Kinder’s third album is their most ambitious and their best. The Melbourne duo expanded their synth-pop palette with orchestral arrangements, spoken word passages, and some of the most emotionally raw songwriting of the year. “Debt Collector” is about obligation — emotional, financial, cultural — and it hits harder than anything this polished has a right to.
2. Barkaa — “Blak Matriarchy”
Barkaa’s debut full-length arrived with enormous expectations and exceeded them. Produced largely by herself with contributions from a handful of collaborators, it’s a furious, tender, political, and deeply personal record that positions Barkaa as one of Australia’s most important voices. The title track will be played at rallies and in clubs with equal force.
3. Rolling Blackouts Coastal Fever — “Endless Rooms”
RBCF continue to refine their formula without becoming stale, which is harder than it looks. “Endless Rooms” has the jangling guitars and overlapping vocals we’ve come to expect, but the songwriting is sharper and the production more adventurous. “Blue Ruin” is the best single they’ve released.
4. Sycco — “Head Heavy”
The Brisbane artist’s debut album translates her bedroom-pop beginnings into a fully realised sonic world. It’s dreamy and precise at the same time, with production that rewards headphone listening and melodies that stick for days. She’s twenty-two. This is terrifying and exciting.
5. Amyl and the Sniffers — “Cartoon Darkness”
What happens when Australia’s best punk band decides to get political? You get “Cartoon Darkness,” a record that channels rage about climate policy, housing affordability, and national identity into songs that would still work as pub anthems. Amy Taylor remains the most compelling frontperson in Australian music.
6. Tkay Maidza — “Sweet Justice”
Tkay’s evolution from festival-friendly pop to boundary-pushing art-pop is complete. “Sweet Justice” draws from dancehall, industrial, R&B, and whatever she feels like on any given track. It shouldn’t work as a cohesive album, but somehow it does. She’s operating at a level most Australian artists don’t reach.
7. Julia Jacklin — “Pre Pleasure”
Jacklin’s third album strips things back to voice, guitar, and devastating honesty. Where her previous records explored relationships and identity through layered production, “Pre Pleasure” puts the songwriting completely front and centre. It’s her most exposed record and possibly her best.
8. Hiatus Kaiyote — “Telepathy”
The Melbourne jazz-funk-soul collective’s fourth album is their most accessible without sacrificing the complexity that makes them unique. “Telepathy” grooves harder than anything they’ve released, and Nai Palm’s vocals are staggering throughout.

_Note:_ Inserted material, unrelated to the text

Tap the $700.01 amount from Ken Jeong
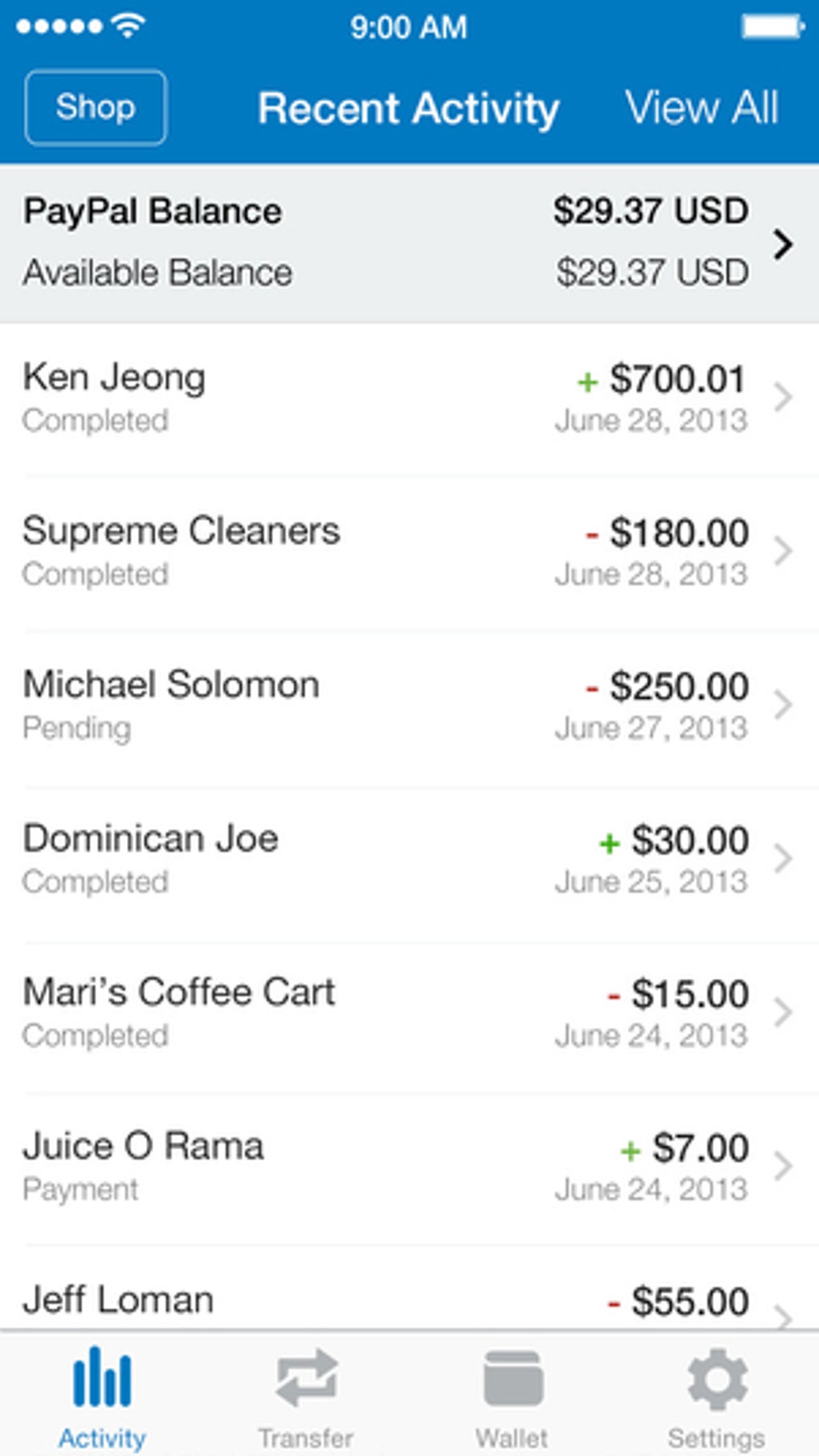Screen dimensions: 819x1456 (x=677, y=379)
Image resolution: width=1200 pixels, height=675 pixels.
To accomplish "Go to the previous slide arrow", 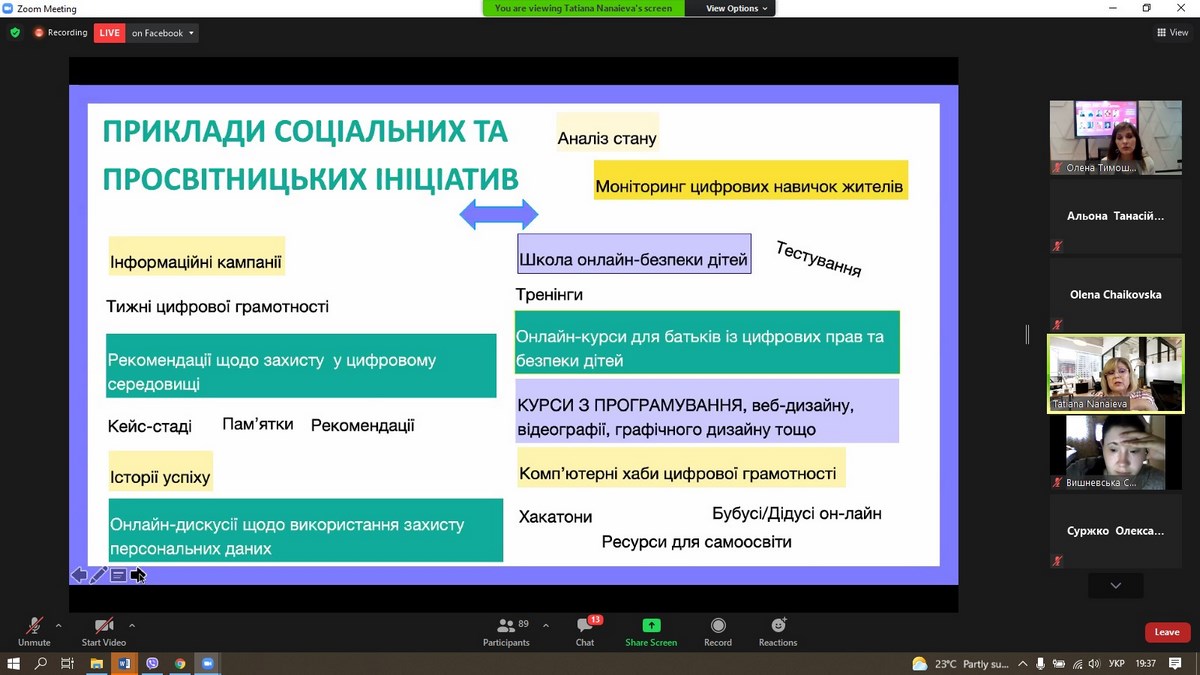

The band that Melbourne can’t stop bragging about just gave us another reason.
9. Spacey Jane — “Here Comes Everybody”
Spacey Jane’s second album had to prove they’re more than a Hottest 100 phenomenon, and it does. The songwriting has matured significantly, moving beyond the anthemic indie rock of their debut into more textured, emotionally nuanced territory. They’re growing up in public, and it sounds good.
10. E L K — “Tiny Ruins”
The least well-known artist on this list, and the one I most want people to hear. E L K (formerly known as Elk Road) has reinvented himself as a producer-singer making delicate, glitchy folk-electronic music from a studio in regional Victoria. “Tiny Ruins” is a quiet masterpiece that rewards patience and repeat listens.
Honourable Mentions
Vance Joy’s “In Our Own Sweet Time” showed unexpected depth. Thelma Plum’s EP “Better in Blak (Reimagined)” was gorgeous. The Chats released another album that was exactly what you’d expect and exactly what you wanted. Camp Cope’s return single suggests their next album will be essential.
It was a strong year for Australian music. It usually is. The challenge, as always, is making sure the world hears it.